* Work item *
Your task is to retype, exactly and without pictures, the line holding "This screenshot has" and each line that follows it to the end of the entries.

Dataset entries
☆ ☆ ☆ ☆ ☆

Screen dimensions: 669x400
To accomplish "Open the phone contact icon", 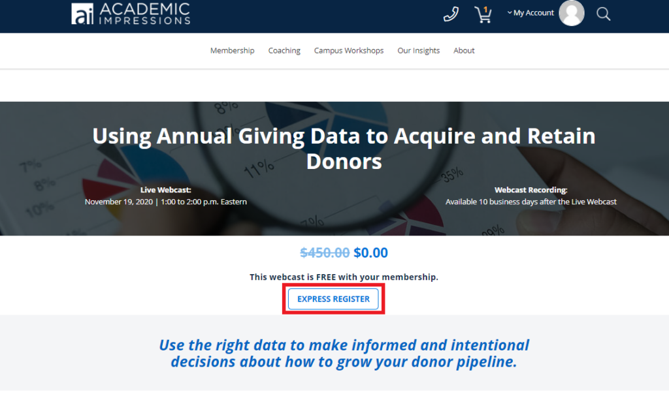I will point(451,14).
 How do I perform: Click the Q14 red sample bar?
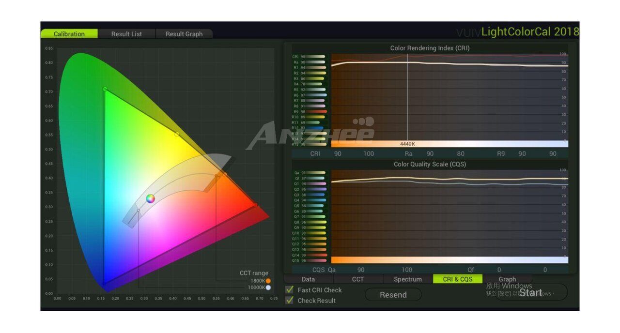[x=317, y=255]
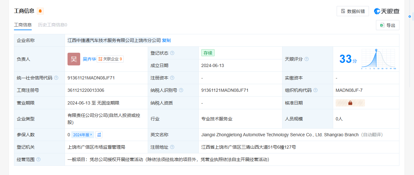
Task: Expand the 2024年报 year dropdown
Action: (x=83, y=135)
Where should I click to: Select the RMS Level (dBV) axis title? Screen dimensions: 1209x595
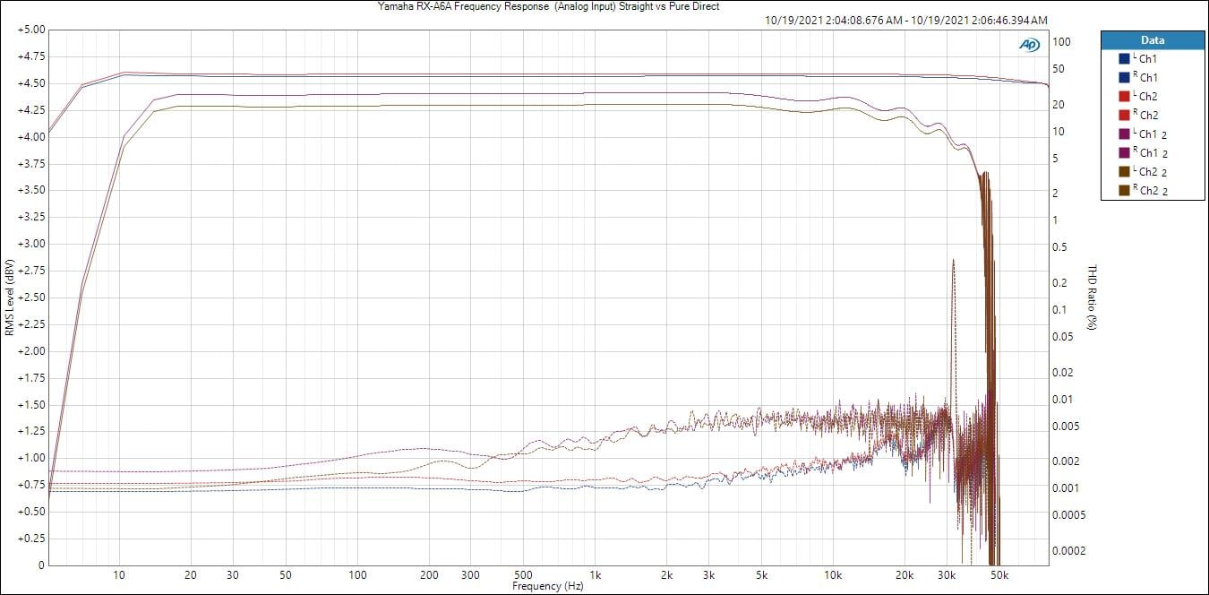(9, 298)
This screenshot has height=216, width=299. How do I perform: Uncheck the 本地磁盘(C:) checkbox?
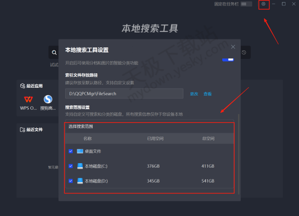tap(70, 166)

☆ ☆ ☆ ☆ ☆

* Answer box *
This screenshot has height=216, width=299. How do I perform: Uncheck the 本地磁盘(C:) checkbox?
tap(70, 166)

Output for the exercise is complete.